# [Your objective]
Print the listing exactly, but only as far as the line containing "Click the E2 English logo". The first line and that line are both included.

[Opening Supplied data section]

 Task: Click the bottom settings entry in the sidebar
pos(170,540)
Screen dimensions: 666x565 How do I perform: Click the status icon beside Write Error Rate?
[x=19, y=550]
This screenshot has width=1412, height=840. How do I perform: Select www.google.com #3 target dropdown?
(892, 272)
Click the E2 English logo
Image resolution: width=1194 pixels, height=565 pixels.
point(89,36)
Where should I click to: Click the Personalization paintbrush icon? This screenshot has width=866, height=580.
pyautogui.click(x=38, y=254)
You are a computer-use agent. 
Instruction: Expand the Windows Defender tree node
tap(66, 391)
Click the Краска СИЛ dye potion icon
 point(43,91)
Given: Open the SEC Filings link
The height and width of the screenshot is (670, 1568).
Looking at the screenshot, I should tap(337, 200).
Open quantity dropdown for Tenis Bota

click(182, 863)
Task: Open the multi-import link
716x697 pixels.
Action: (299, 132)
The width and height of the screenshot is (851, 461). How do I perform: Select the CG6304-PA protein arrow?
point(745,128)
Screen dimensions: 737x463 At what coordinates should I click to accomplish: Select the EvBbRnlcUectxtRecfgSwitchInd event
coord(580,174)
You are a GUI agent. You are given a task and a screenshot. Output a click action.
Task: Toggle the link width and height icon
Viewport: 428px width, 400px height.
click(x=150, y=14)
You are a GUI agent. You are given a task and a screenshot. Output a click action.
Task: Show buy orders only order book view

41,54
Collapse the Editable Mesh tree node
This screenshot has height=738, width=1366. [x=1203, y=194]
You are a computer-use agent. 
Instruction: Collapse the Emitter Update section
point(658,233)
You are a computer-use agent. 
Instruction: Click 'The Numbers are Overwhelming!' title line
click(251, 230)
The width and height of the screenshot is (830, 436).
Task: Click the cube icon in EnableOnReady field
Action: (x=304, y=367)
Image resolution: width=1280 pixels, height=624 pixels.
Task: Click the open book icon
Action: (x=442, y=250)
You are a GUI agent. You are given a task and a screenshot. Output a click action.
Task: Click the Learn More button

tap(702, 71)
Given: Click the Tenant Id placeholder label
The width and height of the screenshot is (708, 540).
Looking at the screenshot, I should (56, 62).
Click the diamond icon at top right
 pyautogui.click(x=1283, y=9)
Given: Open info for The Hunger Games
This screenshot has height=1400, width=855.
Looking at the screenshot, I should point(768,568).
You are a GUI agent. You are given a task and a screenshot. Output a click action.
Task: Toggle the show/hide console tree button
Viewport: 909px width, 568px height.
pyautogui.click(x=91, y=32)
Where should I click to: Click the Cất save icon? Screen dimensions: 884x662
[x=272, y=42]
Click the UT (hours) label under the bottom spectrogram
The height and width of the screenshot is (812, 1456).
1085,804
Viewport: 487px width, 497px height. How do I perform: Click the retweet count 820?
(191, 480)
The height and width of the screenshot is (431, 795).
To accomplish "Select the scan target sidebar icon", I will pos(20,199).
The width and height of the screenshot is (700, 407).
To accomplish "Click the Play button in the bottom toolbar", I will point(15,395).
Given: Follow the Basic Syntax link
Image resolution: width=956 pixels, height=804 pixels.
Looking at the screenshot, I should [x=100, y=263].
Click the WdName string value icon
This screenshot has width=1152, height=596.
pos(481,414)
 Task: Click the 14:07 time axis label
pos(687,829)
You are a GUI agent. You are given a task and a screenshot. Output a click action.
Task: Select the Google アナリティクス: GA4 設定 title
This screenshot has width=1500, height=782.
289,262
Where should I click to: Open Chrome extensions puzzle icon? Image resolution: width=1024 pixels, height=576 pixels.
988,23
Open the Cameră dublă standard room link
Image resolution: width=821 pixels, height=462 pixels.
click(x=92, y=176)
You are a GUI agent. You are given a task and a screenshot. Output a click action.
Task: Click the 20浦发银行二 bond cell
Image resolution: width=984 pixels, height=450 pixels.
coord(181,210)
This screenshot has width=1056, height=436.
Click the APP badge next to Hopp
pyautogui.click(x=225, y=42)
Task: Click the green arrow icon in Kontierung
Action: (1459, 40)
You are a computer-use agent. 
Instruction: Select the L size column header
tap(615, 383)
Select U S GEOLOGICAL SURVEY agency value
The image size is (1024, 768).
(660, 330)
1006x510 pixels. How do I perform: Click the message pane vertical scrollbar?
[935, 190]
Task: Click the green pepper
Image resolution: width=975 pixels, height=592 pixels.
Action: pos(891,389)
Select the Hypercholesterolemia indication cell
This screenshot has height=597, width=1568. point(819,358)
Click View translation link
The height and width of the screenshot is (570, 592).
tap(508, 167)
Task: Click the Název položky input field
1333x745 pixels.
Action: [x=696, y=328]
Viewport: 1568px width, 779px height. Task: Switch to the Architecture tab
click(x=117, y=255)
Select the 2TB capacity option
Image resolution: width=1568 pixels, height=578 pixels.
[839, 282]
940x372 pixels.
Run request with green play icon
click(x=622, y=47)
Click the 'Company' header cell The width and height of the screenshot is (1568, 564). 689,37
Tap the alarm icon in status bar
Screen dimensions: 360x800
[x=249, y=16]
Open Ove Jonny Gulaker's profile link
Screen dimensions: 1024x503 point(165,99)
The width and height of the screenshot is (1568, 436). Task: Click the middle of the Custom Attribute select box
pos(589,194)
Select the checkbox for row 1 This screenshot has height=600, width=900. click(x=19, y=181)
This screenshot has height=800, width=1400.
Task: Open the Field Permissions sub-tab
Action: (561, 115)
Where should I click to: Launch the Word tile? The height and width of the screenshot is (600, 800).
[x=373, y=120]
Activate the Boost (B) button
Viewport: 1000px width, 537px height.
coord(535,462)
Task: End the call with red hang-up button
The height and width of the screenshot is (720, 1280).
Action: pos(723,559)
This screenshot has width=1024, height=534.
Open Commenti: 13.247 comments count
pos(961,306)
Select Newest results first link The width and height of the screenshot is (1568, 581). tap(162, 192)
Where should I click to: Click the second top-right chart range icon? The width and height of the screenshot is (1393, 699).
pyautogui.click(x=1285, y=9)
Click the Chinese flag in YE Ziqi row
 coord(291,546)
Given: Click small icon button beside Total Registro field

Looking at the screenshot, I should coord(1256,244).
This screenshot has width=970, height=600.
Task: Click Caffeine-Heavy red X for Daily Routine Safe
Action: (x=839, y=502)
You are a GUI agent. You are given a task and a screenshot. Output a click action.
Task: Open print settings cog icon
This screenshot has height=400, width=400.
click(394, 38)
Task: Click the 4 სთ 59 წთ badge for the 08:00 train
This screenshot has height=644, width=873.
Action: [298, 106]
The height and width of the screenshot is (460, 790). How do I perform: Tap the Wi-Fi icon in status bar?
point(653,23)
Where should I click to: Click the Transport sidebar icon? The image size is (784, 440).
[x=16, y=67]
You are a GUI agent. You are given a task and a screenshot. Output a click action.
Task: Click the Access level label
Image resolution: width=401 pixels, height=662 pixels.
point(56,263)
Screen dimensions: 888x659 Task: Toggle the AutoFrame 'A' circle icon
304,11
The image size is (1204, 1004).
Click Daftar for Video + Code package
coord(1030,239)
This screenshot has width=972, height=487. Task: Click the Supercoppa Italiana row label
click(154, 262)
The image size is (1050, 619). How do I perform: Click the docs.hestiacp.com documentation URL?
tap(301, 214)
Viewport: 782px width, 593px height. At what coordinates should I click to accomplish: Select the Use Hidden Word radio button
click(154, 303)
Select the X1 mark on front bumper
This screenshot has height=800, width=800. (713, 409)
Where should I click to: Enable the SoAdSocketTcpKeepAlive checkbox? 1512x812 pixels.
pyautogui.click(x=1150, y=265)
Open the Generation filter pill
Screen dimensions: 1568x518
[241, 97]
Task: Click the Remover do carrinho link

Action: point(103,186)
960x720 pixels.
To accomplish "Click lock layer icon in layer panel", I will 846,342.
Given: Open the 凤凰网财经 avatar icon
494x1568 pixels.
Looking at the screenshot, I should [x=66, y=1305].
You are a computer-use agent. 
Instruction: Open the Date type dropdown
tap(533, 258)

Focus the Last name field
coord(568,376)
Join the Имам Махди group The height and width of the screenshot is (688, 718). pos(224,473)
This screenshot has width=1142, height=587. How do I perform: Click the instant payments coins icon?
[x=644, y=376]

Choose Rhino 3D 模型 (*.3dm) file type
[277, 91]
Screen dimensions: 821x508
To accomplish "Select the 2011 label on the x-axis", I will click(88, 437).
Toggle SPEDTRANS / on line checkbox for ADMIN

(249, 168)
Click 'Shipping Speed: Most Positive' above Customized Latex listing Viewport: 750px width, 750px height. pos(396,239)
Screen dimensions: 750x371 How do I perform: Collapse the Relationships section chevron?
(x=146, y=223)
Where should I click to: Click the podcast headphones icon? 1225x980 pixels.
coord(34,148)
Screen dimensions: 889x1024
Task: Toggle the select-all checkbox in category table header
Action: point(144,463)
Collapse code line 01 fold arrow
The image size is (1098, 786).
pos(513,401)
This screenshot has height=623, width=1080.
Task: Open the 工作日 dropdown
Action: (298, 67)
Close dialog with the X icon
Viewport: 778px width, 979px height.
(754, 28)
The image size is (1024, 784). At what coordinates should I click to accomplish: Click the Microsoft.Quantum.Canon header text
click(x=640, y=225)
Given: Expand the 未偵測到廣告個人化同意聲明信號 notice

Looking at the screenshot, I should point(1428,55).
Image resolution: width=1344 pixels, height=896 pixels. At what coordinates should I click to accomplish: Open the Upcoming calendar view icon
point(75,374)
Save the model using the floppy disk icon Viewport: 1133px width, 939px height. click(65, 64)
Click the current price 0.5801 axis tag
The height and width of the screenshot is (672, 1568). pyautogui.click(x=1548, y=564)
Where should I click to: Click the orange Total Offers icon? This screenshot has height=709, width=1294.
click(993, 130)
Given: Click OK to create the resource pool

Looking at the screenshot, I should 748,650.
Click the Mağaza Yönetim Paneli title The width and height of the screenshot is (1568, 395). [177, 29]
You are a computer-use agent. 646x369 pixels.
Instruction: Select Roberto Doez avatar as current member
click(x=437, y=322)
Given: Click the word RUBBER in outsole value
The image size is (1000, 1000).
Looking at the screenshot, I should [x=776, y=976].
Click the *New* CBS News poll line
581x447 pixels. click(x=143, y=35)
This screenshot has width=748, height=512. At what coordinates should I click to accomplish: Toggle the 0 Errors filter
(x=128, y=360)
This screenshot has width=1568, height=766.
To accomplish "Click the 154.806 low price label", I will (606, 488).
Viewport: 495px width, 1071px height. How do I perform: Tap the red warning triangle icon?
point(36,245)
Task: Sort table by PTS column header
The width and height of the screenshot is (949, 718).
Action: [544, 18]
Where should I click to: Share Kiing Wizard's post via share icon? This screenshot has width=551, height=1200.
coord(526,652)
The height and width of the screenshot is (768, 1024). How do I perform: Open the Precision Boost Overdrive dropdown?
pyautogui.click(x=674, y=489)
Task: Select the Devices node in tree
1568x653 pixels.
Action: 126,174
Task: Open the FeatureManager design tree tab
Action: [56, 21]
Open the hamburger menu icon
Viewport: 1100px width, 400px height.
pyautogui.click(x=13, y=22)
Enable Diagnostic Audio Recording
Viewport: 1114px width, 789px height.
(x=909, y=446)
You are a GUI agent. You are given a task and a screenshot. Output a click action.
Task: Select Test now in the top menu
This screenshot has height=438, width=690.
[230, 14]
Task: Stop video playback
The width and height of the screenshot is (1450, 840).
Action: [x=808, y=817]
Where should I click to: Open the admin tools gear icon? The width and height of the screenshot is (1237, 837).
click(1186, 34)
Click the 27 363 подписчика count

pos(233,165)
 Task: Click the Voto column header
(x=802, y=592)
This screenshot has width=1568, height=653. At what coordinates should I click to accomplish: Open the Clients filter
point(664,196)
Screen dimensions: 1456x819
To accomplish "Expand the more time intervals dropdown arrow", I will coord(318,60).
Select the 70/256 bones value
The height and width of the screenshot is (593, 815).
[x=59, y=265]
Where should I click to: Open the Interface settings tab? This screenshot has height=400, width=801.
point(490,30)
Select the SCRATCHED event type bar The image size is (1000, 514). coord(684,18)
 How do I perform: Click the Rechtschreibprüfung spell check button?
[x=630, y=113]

[Closing Supplied data section]

# [Solved exercise]
 Task: Click the bottom settings entry in the sidebar
pos(170,540)
Screen dimensions: 666x565 How do I perform: Click the status icon beside Write Error Rate?
[x=19, y=550]
This screenshot has width=1412, height=840. How do I perform: Select www.google.com #3 target dropdown?
(892, 272)
Click the E2 English logo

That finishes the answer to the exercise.